The Cmouse Tmouse Excellent Adventure: SF Flower and Garden Show (Part the First)

It was great to read Tmouse's account of the show. She took in a lot more of different stuff than did I. Here are a few highlights from my experience, and some photos. Before we left, Tmouse of course showed me around her garden and we discovered some - either morels or false morels in the mulch.


At the show one person who stopped by the CNPS (California Native Plant Society) booth was wearing a fungus teeshirt. Fungus folk are friendly and enthusiastic, and she was excited to hear our morel tale. It seems we would have to cut one in two to determine if it's a real or false morel - real ones are hollow. There were a few other clues that I forget. Morels make good eating it seems.

Some bulbs were also sprouting in Tmouse's garden. I'm not so good at bulbs and forget what this is. A Brodiaea? Very pretty anyway...

On to the show... First thing I saw was this gorgeous display of greenhouses and cold frames. Hmmmm wouldn't they be great? Bit nicer than a closet door turned into a makeshift shelf which is what I'm starting off with!
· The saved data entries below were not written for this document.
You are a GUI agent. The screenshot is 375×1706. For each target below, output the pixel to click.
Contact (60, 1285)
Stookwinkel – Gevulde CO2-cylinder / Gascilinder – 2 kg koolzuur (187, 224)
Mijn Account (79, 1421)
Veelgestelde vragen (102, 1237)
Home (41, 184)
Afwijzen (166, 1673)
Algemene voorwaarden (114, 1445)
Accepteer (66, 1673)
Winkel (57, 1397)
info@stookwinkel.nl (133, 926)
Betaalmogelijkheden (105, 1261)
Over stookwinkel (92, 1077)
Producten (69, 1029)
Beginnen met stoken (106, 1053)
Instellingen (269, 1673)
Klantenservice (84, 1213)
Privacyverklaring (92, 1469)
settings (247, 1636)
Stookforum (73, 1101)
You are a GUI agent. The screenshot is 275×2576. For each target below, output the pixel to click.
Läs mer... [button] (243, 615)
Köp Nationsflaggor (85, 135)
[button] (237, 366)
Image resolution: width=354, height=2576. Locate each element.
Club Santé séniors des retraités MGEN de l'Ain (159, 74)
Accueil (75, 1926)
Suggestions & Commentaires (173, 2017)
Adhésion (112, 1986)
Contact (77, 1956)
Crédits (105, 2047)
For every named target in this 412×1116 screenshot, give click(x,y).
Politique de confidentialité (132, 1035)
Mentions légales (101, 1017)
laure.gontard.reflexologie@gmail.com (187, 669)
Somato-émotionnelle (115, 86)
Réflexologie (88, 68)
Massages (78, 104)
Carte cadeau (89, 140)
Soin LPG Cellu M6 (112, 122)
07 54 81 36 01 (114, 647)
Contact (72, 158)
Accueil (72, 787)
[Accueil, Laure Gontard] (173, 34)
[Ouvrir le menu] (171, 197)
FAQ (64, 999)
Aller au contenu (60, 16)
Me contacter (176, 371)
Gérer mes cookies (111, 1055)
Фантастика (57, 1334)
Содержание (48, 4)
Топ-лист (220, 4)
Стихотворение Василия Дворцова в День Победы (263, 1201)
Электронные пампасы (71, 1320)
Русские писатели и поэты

I loved this Japanese themed garden display...


I especially enjoyed these Hellebores. Have to look into using a few of these interesting dusky pink colored ones maybe in a pot somewhere. (We're not just about natives, just mostly about natives... )


We were both really taken with the Matisse themed display. What great colors! My picture is a bit blurry but you can get the idea. Nice how that big New Zealand Flax (?) in front matches the color scheme.


We especially got caught up in the idea of how easy it would be to make a big display using a few sticks of wood and some felt or other material to weave through...


I always loved miniature gardens as a child, and we met someonw who specializes in making miniature landscapes with succulents - a reinterpretation of the Chinese miniature landscape tradition that the Japanese apparently picked up and turned into the art of Bonsai.


And these Table Aeoniums are just wonderful to touch - so very flat and large - like a dinner plate.


Here is the display Ms T was sharing about - I love the rustic hand rails and hope I can do something like this one day on our property. They were very sturdy and smooth.

Dang! Time for work. I'll post part two later - just a few more pics...

Comments

Town Mouse said…
That's a Triteleia, a native bulb I put in last fall. Interestingly, I had forgotten about the Matisse garden at the show! That's the fun part if two people (or mice) go: You remember different things ;->
You two are attracting fungi right and left!

Thanks for the photo of the accessible garden. I will bookmark this for my permanent file.

Your dual travelogue is much appreciated!
Michelle said…
Oh, I'm jealous. You get edible fungi popping up and I get slime mold! But I'm really jealous because you got to see the show, I just didn't feel like making the trek. Thanks for sharing.
Gail said…
So were they false or real morels? Can you eat the false ones, too? gail
lostlandscape said…
Oh good. A story with a morel to it. Groan. I'm sorry....

Cool pictures. The rustic rails are great with the plants. Sometimes these shows are all about the hardscape--How can newly set out plants look their best? But it's a great planting, and I can see what it would mature into.
Country Mouse said…
According to "All That the Rain Promises and More" a sterling book indeed by David Arora, the false morel is edible if thoroughly cooked, but not good to eat. However, the pictures show false morel to be quite unlike what we saw - I am pretty sure Tmouse's morel is Morchella esculenta, the Morel or White Morel. He says it is "one of the most highly prized of all mushrooms, delicious fresh or dried. It should always be cooked."
flowrgirl1 said…
I grew up in "Morel land". Northern MI is full of them, every where! I have gone Morel picking all most every spring of my life. I developed an allergy to them a few years back though so i can no longer eat them. They are delicous!

The false morels are very easy to i.d. once you get close to one. The cap sits atop the stem like an umbrella. Real morels caps are connected to the stem. You cant look under it. the stem and cap are all one piece. if that makes sense.

they are so yummy! in the spring they sell for 25 to $40 a lb.!
Town Mouse said…
I'm rather sure they're the real (not the False) morels and plan to cook them this weekend. I gathered mushrooms with my family all summer when I was a kid, so I'm not afraid to eat them. The fungus expert said these are called "landscaping morels", they come up after you redid your landscape.